Correspondence

Autoimmune Hepatitis

N Engl J Med 1996; 334:923-924April 4, 1996

Article

To the Editor:

Meyer zum Büschenfelde and Lohse (Oct. 12 issue)1 suggest that patients with mild autoimmune hepatitis should be treated. However, few data support the contention that such patients will benefit. Although the results of large controlled trials support the use of corticosteroids in the treatment of autoimmune hepatitis,2-4 these beneficial effects are fully established only in patients with the most severe histologic manifestations.5 The effects of corticosteroids in reducing mortality appeared to be confined to patients whose initial live biopsies revealed bridging necrosis, multilobular necrosis, or cirrhosis. There were no deaths among patients whose initial liver biopsies revealed only chronic active hepatitis. Furthermore, corticosteroid therapy does not unequivocally lower the risk of cirrhosis in patients who have only chronic active hepatitis.

Koretz et al. have shown that only a minority of patients with chronic active hepatitis appear to derive proved benefit from corticosteroid treatment.6 What, then, should be recommended for patients with mild autoimmune hepatitis? Should corticosteroids be used in an asymptomatic patient in whom the disease is manifested histologically only as periportal or piecemeal necrosis? I believe the answer is a qualified no and that the decision to treat must be made on an individual basis and be guided by the available data. Pending additional information, it may be most prudent to withhold corticosteroid or immunosuppressive therapy in patients with asymptomatic, mild, autoimmune hepatitis.

Joseph C. Yarze, M.D.
Gastroenterology Associates of Northern New York, Glens Falls, NY 12801

6 References

1. 1

   Meyer zum Buschenfelde K-H, Lohse AW. Autoimmune hepatitis. N Engl J Med 1995;333:1004-1005
   Full Text | Web of Science | Medline

2. 2

   Cook GC, Mulligan R, Sherlock S. Controlled prospective trial of corticosteroid therapy in active chronic hepatitis. Q J Med 1971;40:159-185
   Web of Science | Medline

3. 3

   Soloway RD, Summerskill WH, Baggenstoss AH, et al. Clinical, biochemical, and histological remission of severe chronic active liver disease: a controlled study of treatments and early prognosis. Gastroenterology 1972;63:820-833
   Web of Science | Medline

4. 4

   Murray-Lyon IM, Stern RB, Williams R. Controlled trial of prednisone and azathioprine in active chronic hepatitis. Lancet 1973;1:735-737
   CrossRef | Web of Science | Medline

5. 5

   Wright EC, Seeff LB, Berk PD, Jones A, Plotz PH. Treatment of chronic active hepatitis: an analysis of three controlled trials. Gastroenterology 1977;73:1422-1430
   Web of Science | Medline

6. 6

   Koretz RL, Lewin KJ, Higgins J, Fagen ND, Gitnick GL. Chronic active hepatitis: who meets treatment criteria? Dig Dis Sci 1980;25:695-699
   CrossRef | Web of Science | Medline

Author/Editor Response

The authors reply:

To the Editor: Yarze correctly points out that the role of immunosuppressive therapy in mild cases of autoimmune hepatitis has not yet been defined by controlled trials. Until such studies are conducted, clinical reasoning and experience should guide therapy. We believe that patients with mild autoimmune hepatitis should receive immunosuppressive therapy, albeit at lower doses than are recommended in more aggressive disease.

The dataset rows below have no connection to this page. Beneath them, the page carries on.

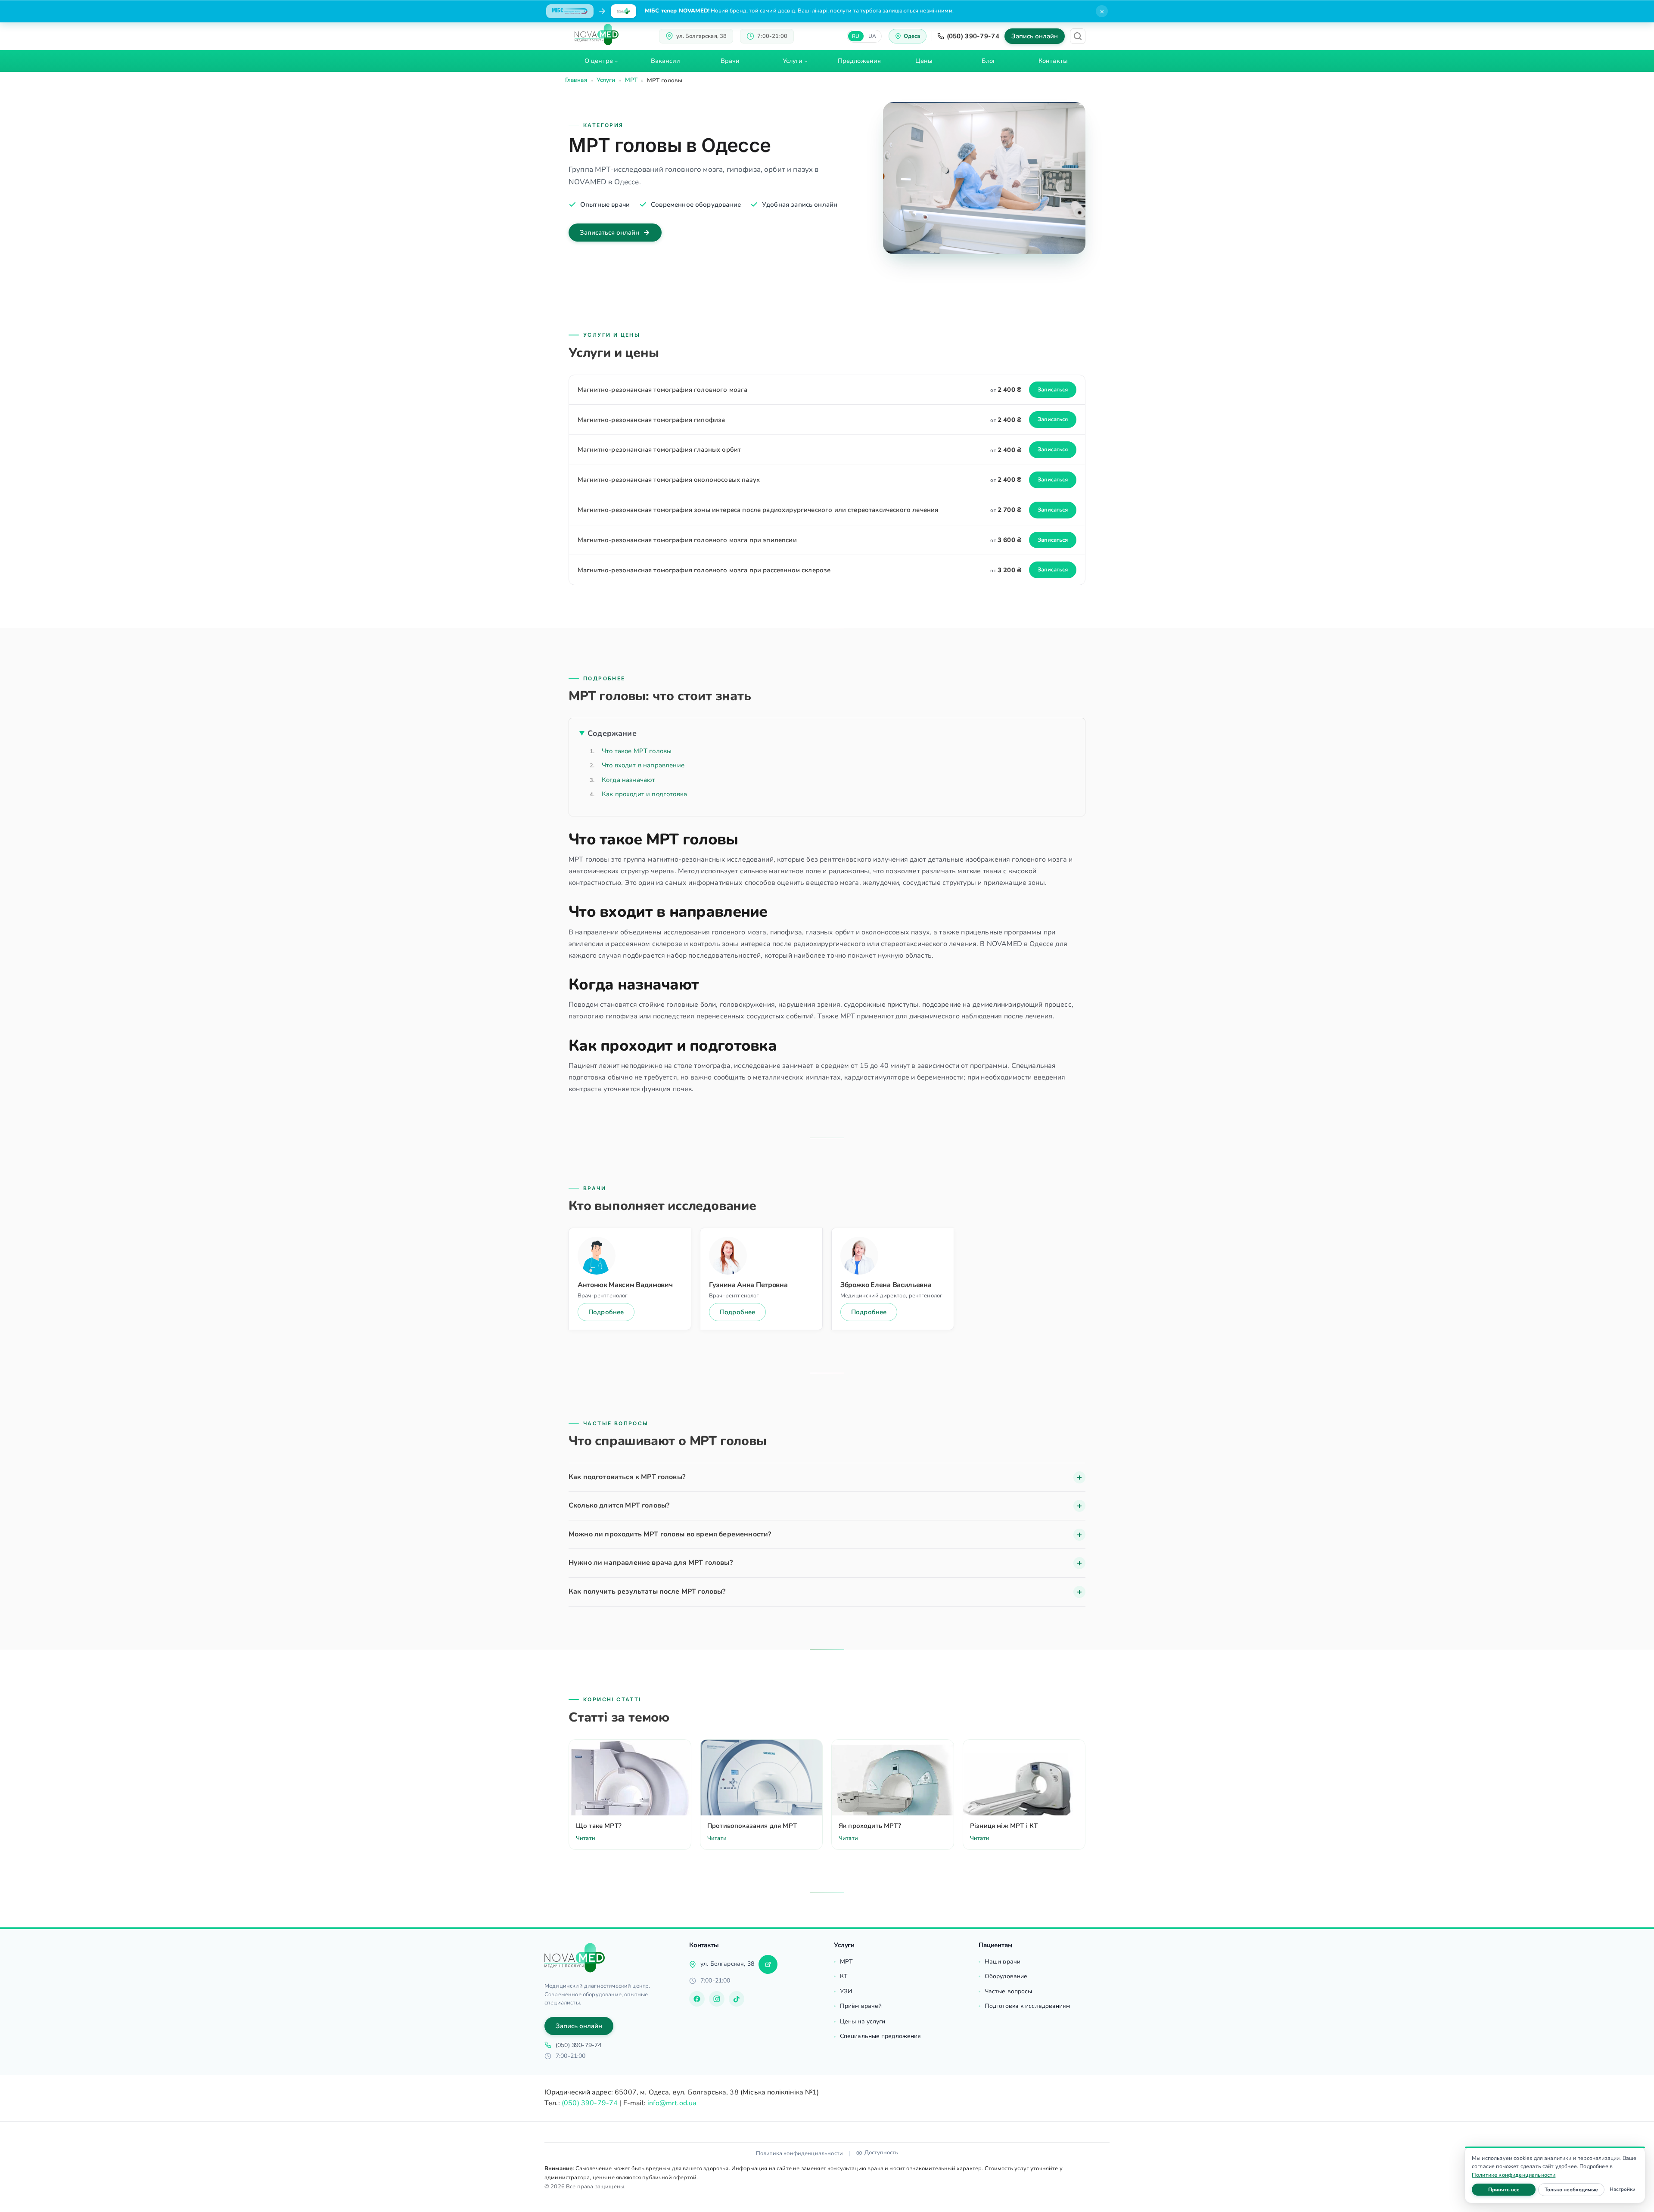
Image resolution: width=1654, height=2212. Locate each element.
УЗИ (846, 1991)
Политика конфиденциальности (799, 2153)
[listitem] (827, 1477)
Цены (924, 60)
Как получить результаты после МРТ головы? (647, 1591)
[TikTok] (736, 1999)
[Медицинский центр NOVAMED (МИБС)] (597, 34)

A large proportion of patients with autoimmune hepatitis already have cirrhosis when they come to medical attention. In most of them the cirrhosis has developed in the absence of clinical symptoms. In many, mild elevations of aminotransferase levels have been documented without a definite diagnosis being made or therapy commenced. Furthermore, the majority of patients with cryptogenic cirrhosis have features of autoimmune hepatitis, suggesting that subclinical hepatitis has led to their cirrhosis.1 Most important, in many patients untreated disease has a spontaneously fluctuating course. If liver biopsies are performed in these patients during a phase of spontaneous remission, little inflammation will be observed. However, when the patients are left untreated, reactivation is likely to occur, usually within one year, and it may go undetected, because the only symptom, if any are present, may be fatigue.2 The only justifiable alternative, we believe, would be very close follow-up. However, regular biopsies would need to be included in such an approach, because fibrosis may develop rapidly.

The rate at which cirrhosis develops in untreated patients with autoimmune hepatitis is not well documented.3 The therapeutic trials cited by Yarze have not included sufficiently long observation periods or sufficient numbers of patients with milder disease to show a survival benefit in this subgroup. Another study whose follow-up period lasted at least 10 years (or until death, in the case of 44 patients) found a marked survival benefit that was independent of the patients' aminotransferase levels at the start of immunosuppressive therapy.4 That report concluded, “This study confirms the well-established fact that steroid therapy is mandatory, and suggests that the required duration of treatment is about five years.” In addition, since all these studies were undertaken before the hepatitis C virus was discovered, patients with viral hepatitis who do not benefit from immunosuppressive therapy were included.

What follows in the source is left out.